As it is, my children think I am cruel for insisting they be part of the packing. Unlike many of their friends’ homes, camp preparation is a team effort. It is not a complimentary service that comes with membership. There are no elves that magically appear when a trunk needs to be prepped and t-shirts need labeling. Eager to get to camp, we all dance the same dance when trunks are picked up by otherwise unassuming teen boys whom we have never met, yet are greeted like they are long lost family. Upon hearing the release of the truck’s air break and knowing that it was not garbage collection day, I ran to the door, opened it with gusto and greeted these total strangers with an overly exuberant, “Am I happy to see you!” Within minutes, the bags were gone, my arms are raised in triumph and, like Entourage’s Johnny Drama, I scream, “Victory!” for the world to hear. From the number of posts on Facebook that day and the day before, it was clear that I was not the only parent dancing a jig and doing a cha cha after camp trunks had been picked up.

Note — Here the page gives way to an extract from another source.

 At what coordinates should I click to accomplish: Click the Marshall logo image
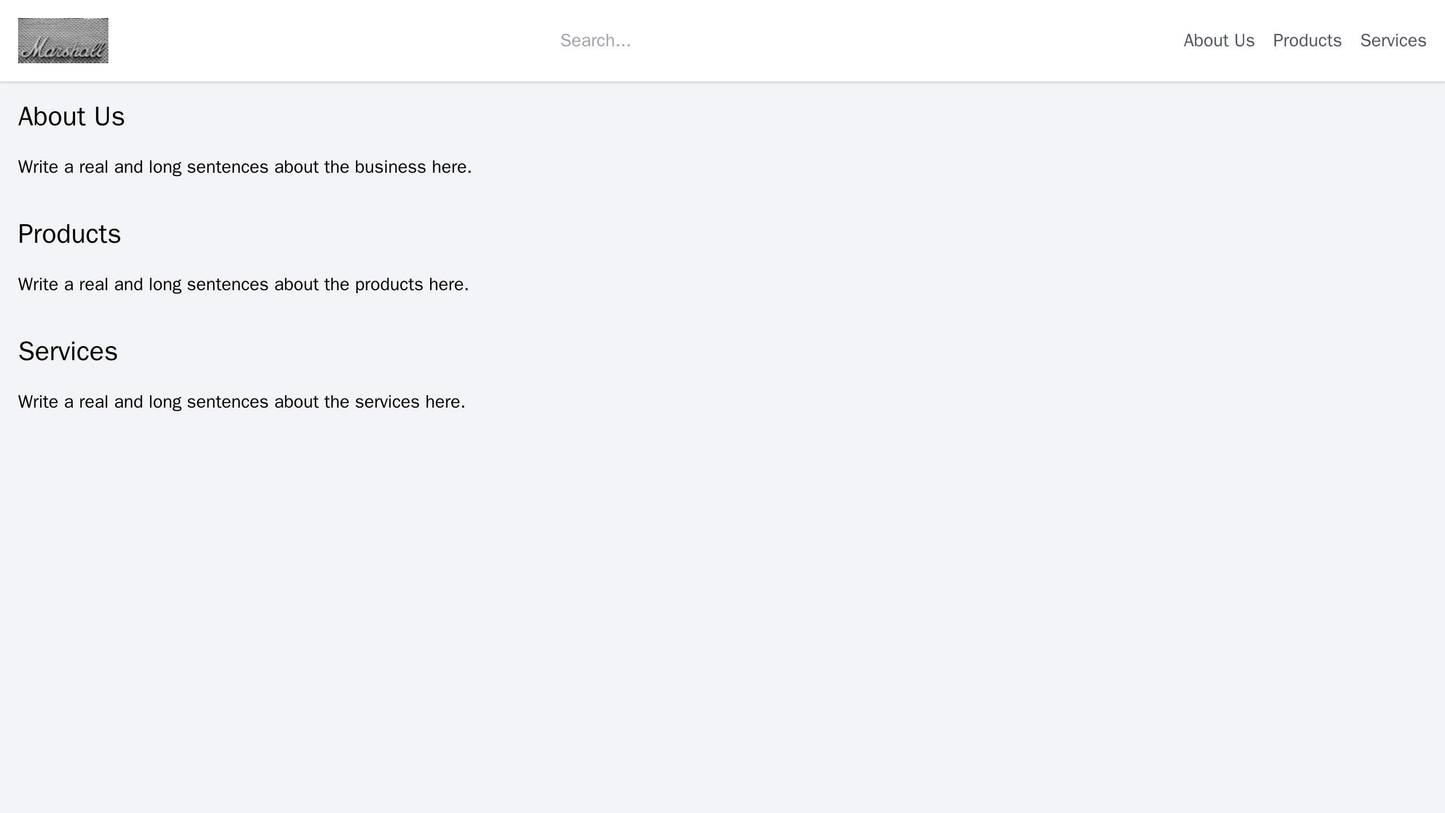pos(63,40)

The time between school and camp is filled with nervous energy, as children go from highly structured days to mornings without alarm clocks. The impending start of camp compounded by the end of tests and homework, intense family time and loose days is a family’s Molotov cocktail. The first day or two are okay, as all unwind, enjoying the time off. After a couple of days, however, it’s a lot like ‘Lord of Flies.’ Parents are left wondering if the camp bus could come early – days early.
After a while, even the kids have had it. School being over is no longer enough to get someone through the day. Once the unwinding is done, it’s done. Stupidity becomes exciting, staring contests honored like an Olympic sport. Case in point: a recent conversation between my two daughters revolved around the Kardashians. (Yes, you heard me.) With Kim’s wedding looming, the tabloids cover each and every detail, filling column inches with continued stupidity.

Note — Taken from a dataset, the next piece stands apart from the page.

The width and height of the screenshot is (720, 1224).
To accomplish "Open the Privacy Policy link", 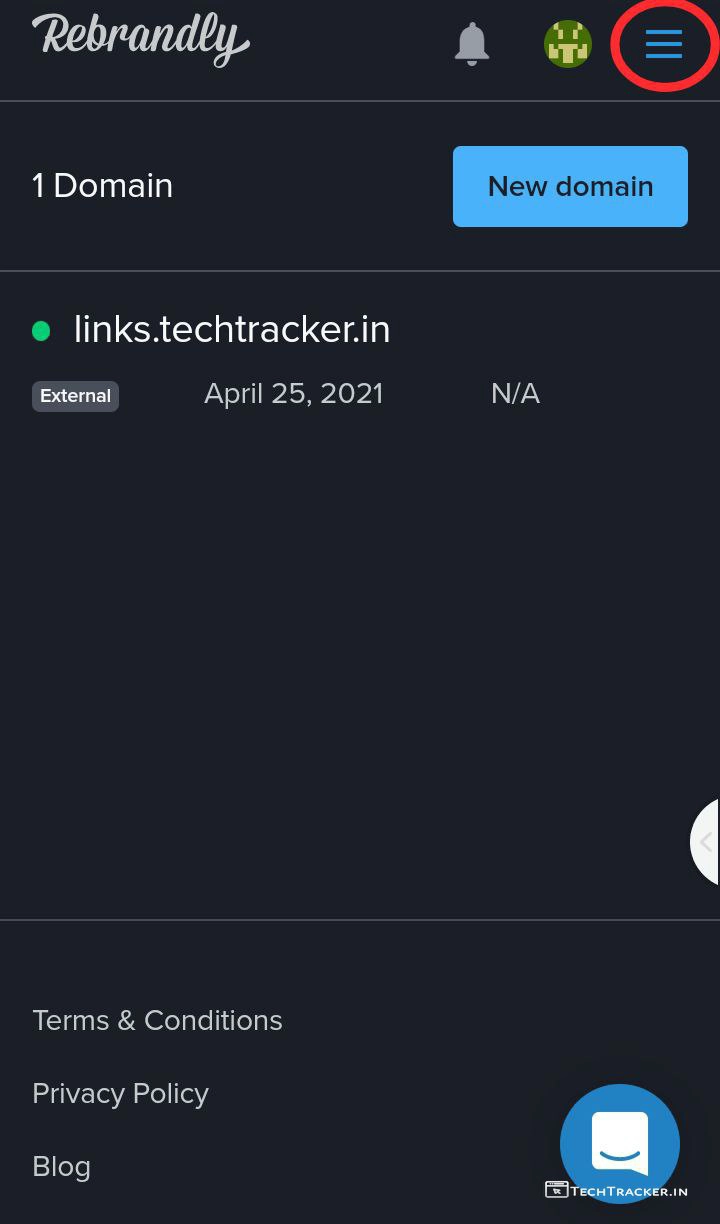I will (120, 1093).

For some reason, I now know that each napkin ring at the wedding costs $12, the total tab for the wedding rivaling the GNP of some small countries. I remind my kids every once in a while when they get wrapped up in things like this that money is only money. It does not buy happiness and it should not impress. Nevertheless, talk began about how we, the Wallachs, could become part of the Kardashian enterprise. Immediately annoyed and a direct result of the post-school unwind, I said I had no interest in being a part of any Kardashian anything. It seems they contribute nothing to society, having not done a thing to actually earn their notoriety. They are Paris Hilton-esque: famous for nothing, yet adored by millions.

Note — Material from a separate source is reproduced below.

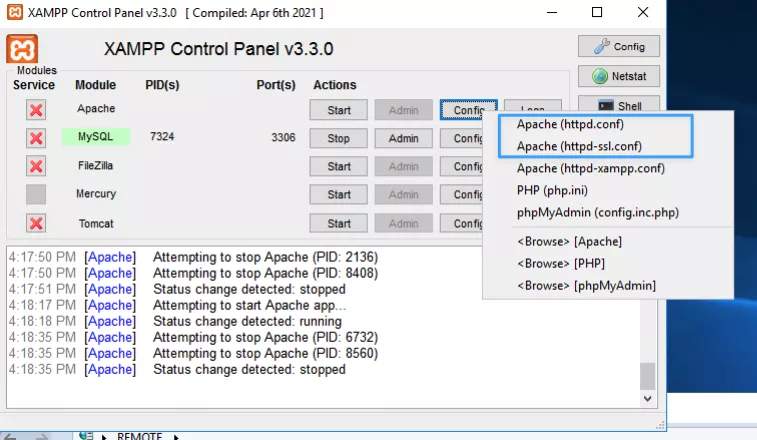This screenshot has height=440, width=757.
Task: Toggle the MySQL service red X checkbox
Action: pyautogui.click(x=36, y=138)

While I cannot figure it out for the life of me, with my level of irritation rising, my eldest daughter had an epiphany that thrilled her to no end. Refusing to back down from her plan to have us hang with Kim and Khloe, she decided that the first thing we needed to do was to change our names, as all Kardashians have names that begin with ‘K’. Obviously, we would be known as the Kallachs and I, wait for it, was now Kiriam. With each of us renamed, we were now fit for reality television and could be featured along with the rest of the gang. Pleased with themselves, the room quickly filled with giggles and fist bumping, certain that we could now make our television debut. For the rest of the day, they referred to each other by their ‘K’ name and if for no other reason, this conversation alone was proof that my kids needed to return to days of structure, starting with a bus ride, camp the destination.
The buses left on time this morning, taking my two eldest upstate, leaving behind my younger children who will be starting summer camp later this week. Suffice it to say, if the conversation begins again and my youngest daughter starts calling me Kommy, I may open camp early myself.